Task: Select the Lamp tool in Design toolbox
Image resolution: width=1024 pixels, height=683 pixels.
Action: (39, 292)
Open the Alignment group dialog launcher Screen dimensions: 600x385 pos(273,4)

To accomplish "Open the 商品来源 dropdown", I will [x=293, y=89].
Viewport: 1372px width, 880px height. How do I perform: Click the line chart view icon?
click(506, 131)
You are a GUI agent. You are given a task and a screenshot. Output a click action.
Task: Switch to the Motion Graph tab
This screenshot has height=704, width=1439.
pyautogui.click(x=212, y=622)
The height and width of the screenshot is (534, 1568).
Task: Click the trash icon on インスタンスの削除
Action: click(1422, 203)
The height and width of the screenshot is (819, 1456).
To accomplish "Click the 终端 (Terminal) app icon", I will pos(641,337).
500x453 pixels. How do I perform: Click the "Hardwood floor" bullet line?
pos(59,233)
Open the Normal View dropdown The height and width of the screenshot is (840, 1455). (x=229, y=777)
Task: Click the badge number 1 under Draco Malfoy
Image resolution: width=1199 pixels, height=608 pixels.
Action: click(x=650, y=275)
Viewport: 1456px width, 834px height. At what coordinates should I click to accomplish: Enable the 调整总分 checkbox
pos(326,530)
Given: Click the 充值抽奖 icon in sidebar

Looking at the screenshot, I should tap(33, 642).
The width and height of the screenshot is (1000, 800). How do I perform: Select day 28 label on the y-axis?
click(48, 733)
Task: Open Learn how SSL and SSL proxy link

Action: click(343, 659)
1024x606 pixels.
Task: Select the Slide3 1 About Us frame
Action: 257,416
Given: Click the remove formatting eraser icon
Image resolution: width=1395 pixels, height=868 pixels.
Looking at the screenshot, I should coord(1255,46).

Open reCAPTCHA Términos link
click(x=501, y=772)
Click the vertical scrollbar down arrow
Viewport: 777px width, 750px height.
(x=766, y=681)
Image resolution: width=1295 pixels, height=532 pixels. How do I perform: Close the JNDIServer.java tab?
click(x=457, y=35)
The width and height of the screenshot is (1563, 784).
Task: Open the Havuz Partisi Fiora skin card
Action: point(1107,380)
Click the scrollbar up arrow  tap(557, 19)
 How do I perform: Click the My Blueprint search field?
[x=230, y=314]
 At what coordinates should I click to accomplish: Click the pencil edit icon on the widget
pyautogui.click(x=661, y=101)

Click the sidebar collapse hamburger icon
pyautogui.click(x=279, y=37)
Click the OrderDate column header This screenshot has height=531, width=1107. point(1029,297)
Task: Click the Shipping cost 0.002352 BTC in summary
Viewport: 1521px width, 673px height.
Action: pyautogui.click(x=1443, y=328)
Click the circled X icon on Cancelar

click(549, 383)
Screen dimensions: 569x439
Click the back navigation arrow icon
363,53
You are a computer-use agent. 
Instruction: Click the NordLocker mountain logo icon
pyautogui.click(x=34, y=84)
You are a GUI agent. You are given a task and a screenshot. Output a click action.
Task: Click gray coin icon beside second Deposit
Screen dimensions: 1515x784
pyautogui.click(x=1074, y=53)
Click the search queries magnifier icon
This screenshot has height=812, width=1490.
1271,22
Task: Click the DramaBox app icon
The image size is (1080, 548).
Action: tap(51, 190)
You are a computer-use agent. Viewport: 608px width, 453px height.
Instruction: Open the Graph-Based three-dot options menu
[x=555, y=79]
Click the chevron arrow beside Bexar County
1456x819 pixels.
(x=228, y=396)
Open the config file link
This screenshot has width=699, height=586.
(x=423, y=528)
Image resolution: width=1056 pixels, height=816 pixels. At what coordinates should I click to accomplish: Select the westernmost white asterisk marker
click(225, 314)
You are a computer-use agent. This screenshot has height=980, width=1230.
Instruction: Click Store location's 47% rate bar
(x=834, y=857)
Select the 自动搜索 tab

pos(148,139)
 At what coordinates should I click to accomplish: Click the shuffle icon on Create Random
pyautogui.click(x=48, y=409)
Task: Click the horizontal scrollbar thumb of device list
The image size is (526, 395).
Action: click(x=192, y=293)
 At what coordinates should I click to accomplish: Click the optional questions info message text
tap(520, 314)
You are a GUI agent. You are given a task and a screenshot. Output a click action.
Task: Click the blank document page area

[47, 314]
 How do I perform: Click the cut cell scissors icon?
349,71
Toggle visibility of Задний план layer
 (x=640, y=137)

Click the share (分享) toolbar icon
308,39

────

■ SCHRIFTELIJKE OPDRACHT: Schrijf het deel van de gegevens hierboven woordelijk over. Dit deel begint met de regel waarin "The height and width of the screenshot is (819, 1456)." staat en eindigt met de regel waarin "Looking at the screenshot, I should coord(1255,46)." staat, en beide regels horen erbij.

■ RESULTAAT OPDRACHT:
The height and width of the screenshot is (819, 1456).
To accomplish "Click the 终端 (Terminal) app icon", I will pos(641,337).
500x453 pixels. How do I perform: Click the "Hardwood floor" bullet line?
pos(59,233)
Open the Normal View dropdown The height and width of the screenshot is (840, 1455). (x=229, y=777)
Task: Click the badge number 1 under Draco Malfoy
Image resolution: width=1199 pixels, height=608 pixels.
Action: click(x=650, y=275)
Viewport: 1456px width, 834px height. At what coordinates should I click to accomplish: Enable the 调整总分 checkbox
pos(326,530)
Given: Click the 充值抽奖 icon in sidebar

Looking at the screenshot, I should tap(33, 642).
The width and height of the screenshot is (1000, 800). How do I perform: Select day 28 label on the y-axis?
click(48, 733)
Task: Open Learn how SSL and SSL proxy link

Action: click(343, 659)
1024x606 pixels.
Task: Select the Slide3 1 About Us frame
Action: 257,416
Given: Click the remove formatting eraser icon
Image resolution: width=1395 pixels, height=868 pixels.
Looking at the screenshot, I should coord(1255,46).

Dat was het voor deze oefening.